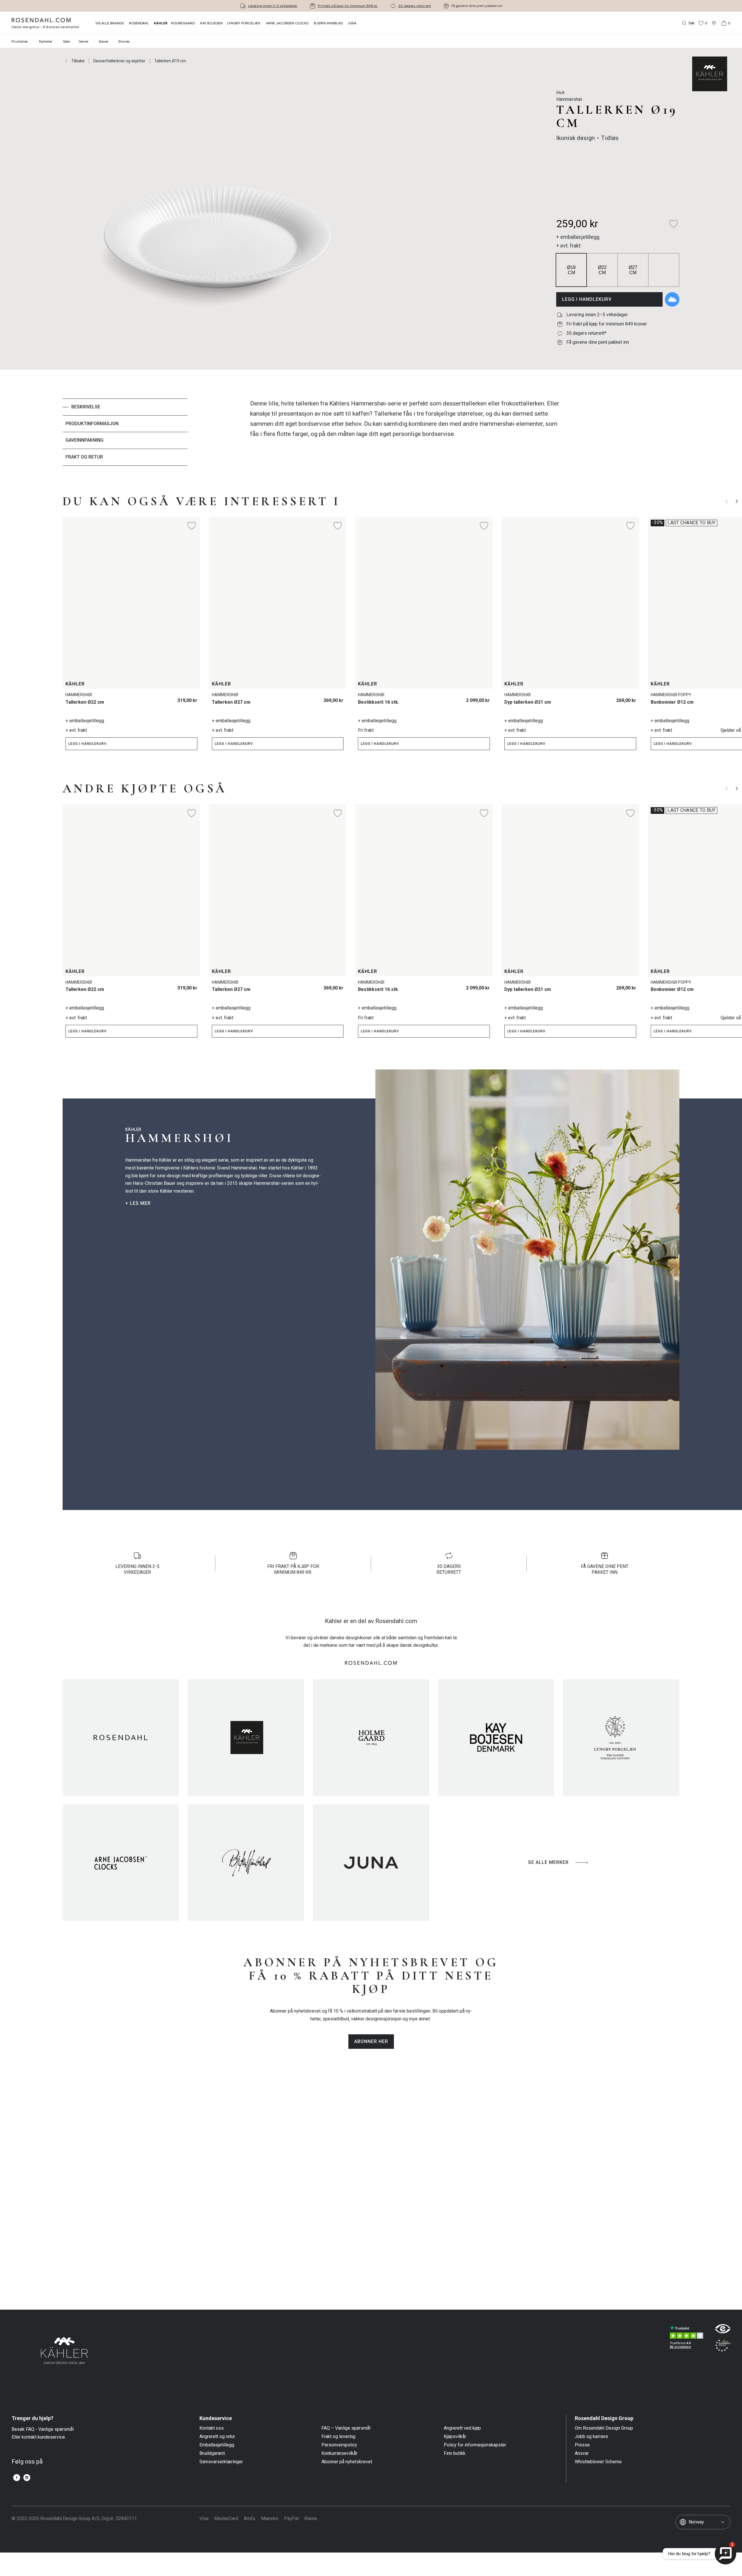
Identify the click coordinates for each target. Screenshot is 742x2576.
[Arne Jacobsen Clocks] (121, 1862)
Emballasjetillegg (216, 2445)
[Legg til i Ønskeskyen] (672, 299)
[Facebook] (17, 2478)
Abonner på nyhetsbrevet (346, 2461)
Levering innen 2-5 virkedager (272, 5)
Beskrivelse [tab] (85, 407)
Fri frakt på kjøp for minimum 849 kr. (348, 5)
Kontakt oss (211, 2428)
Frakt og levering (338, 2436)
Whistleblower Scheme (598, 2461)
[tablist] (125, 432)
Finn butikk (454, 2453)
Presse (582, 2445)
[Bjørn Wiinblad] (246, 1862)
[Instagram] (27, 2478)
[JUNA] (371, 1862)
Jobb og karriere (591, 2436)
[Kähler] (246, 1737)
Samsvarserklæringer (221, 2461)
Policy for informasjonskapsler (475, 2445)
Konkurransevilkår (339, 2453)
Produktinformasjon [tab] (92, 423)
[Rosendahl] (121, 1737)
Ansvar (582, 2453)
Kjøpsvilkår (455, 2436)
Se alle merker (548, 1862)
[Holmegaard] (371, 1737)
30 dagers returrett (414, 5)
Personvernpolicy (339, 2445)
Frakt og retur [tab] (84, 457)
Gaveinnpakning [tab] (84, 440)
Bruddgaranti (212, 2453)
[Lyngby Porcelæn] (621, 1737)
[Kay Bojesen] (496, 1737)
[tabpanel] (406, 432)
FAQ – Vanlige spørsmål (345, 2428)
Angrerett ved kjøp (462, 2428)
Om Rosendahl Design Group (604, 2428)
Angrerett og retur (217, 2436)
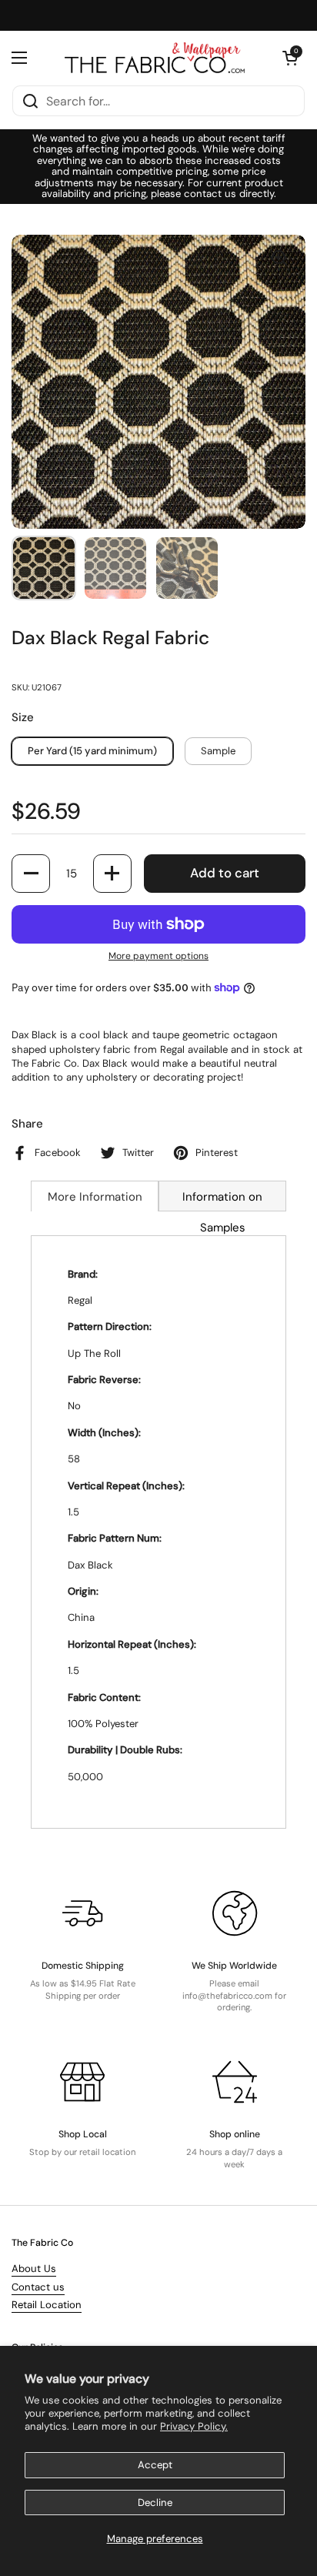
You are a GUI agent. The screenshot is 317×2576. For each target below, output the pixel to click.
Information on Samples (222, 1200)
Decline (155, 2502)
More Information (95, 1196)
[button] (290, 57)
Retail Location (47, 2304)
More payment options (158, 956)
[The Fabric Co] (154, 57)
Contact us (38, 2287)
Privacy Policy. (194, 2426)
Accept (155, 2464)
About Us (34, 2268)
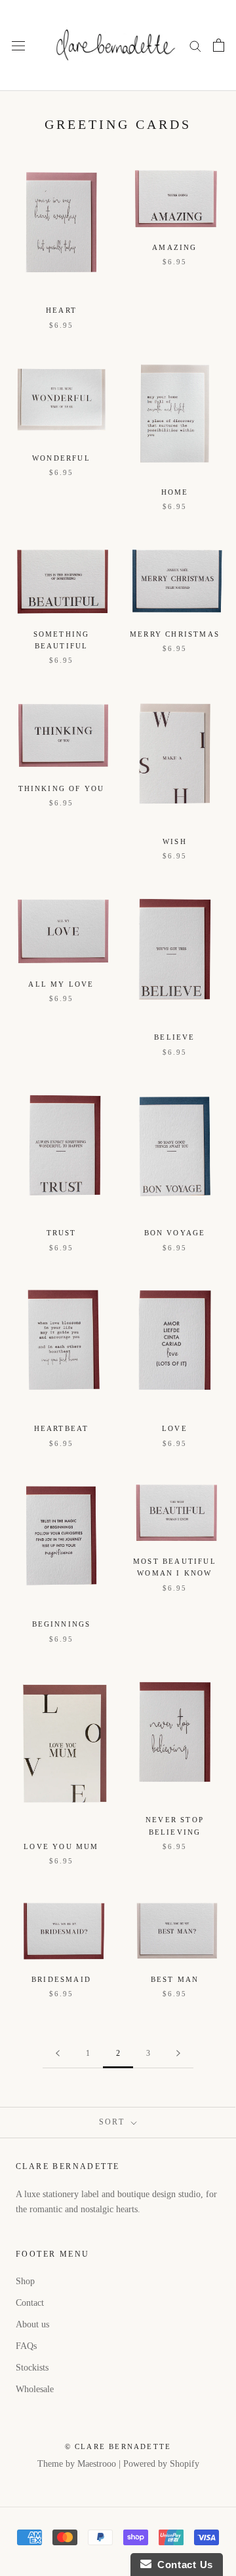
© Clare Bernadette (118, 2446)
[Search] (195, 45)
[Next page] (178, 2053)
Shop (25, 2281)
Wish (175, 841)
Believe (174, 1037)
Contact (30, 2303)
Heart (61, 310)
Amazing (174, 247)
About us (32, 2324)
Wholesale (35, 2389)
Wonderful (61, 458)
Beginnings (61, 1624)
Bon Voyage (175, 1233)
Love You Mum (61, 1846)
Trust (62, 1233)
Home (175, 492)
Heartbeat (61, 1428)
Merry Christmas (175, 634)
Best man (175, 1979)
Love (174, 1428)
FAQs (26, 2346)
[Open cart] (218, 45)
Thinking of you (61, 788)
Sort (113, 2121)
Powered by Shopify (161, 2464)
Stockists (32, 2368)
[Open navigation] (18, 45)
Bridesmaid (61, 1979)
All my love (61, 984)
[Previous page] (58, 2053)
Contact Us (182, 2564)
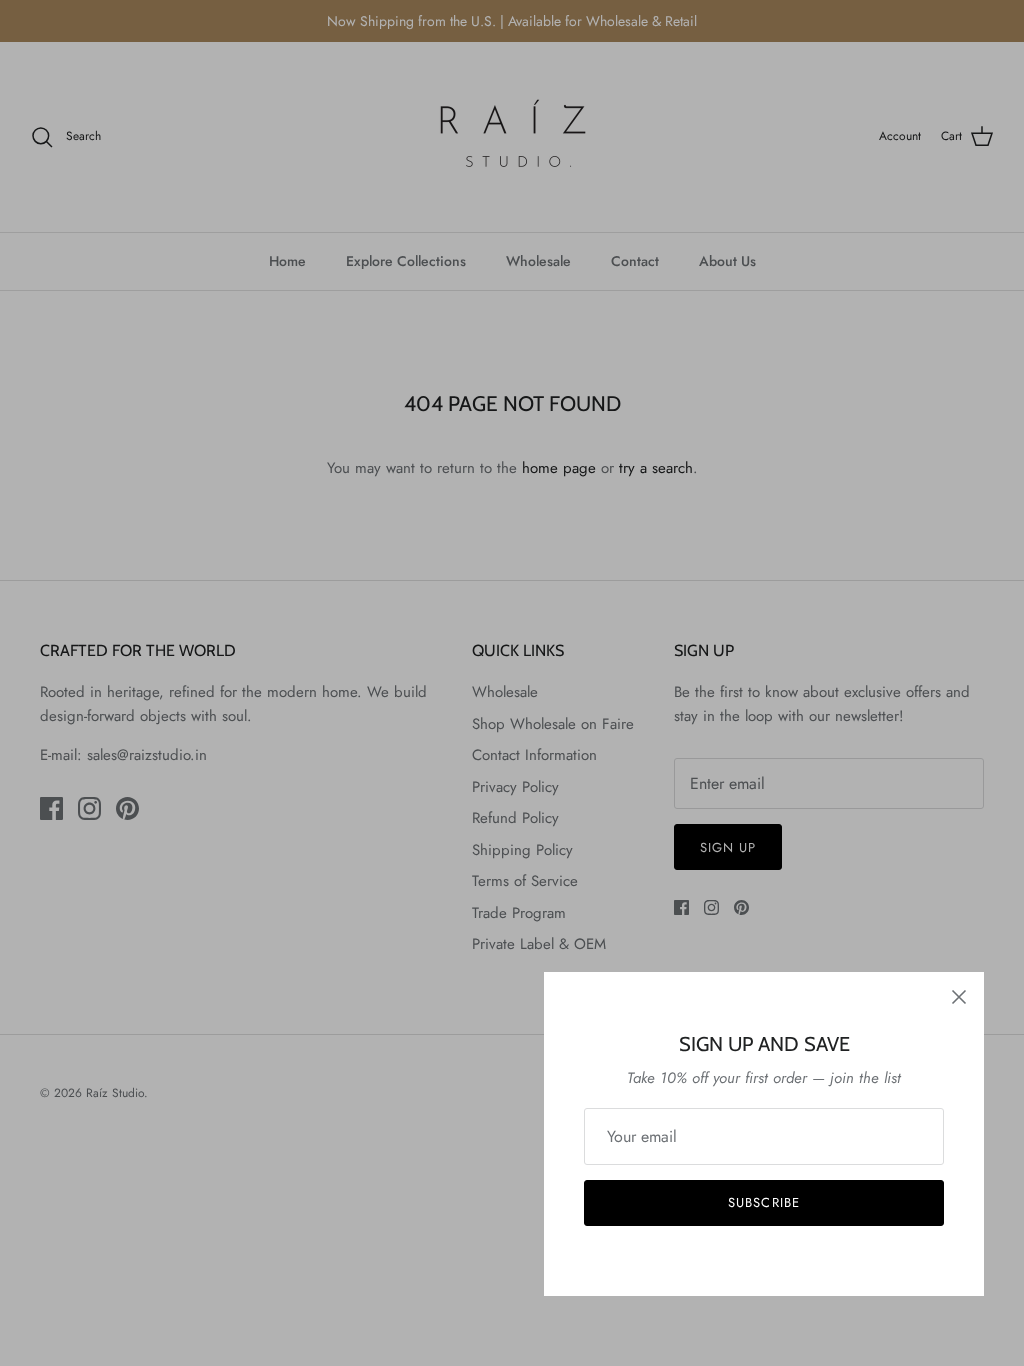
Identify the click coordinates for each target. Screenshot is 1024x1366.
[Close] (959, 997)
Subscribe (763, 1202)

◆ ◆ ◆ ◆ ◆

The problem | Leave out the pictures and repeat exactly the lines from the first line of the data through the line containing "Levering innen 2-5 virkedager (272, 5)". Add nothing else.

Response to the exercise |
Identify the click coordinates for each target. Screenshot is 742x2576.
[Arne Jacobsen Clocks] (121, 1862)
Emballasjetillegg (216, 2445)
[Legg til i Ønskeskyen] (672, 299)
[Facebook] (17, 2478)
Abonner på nyhetsbrevet (346, 2461)
Levering innen 2-5 virkedager (272, 5)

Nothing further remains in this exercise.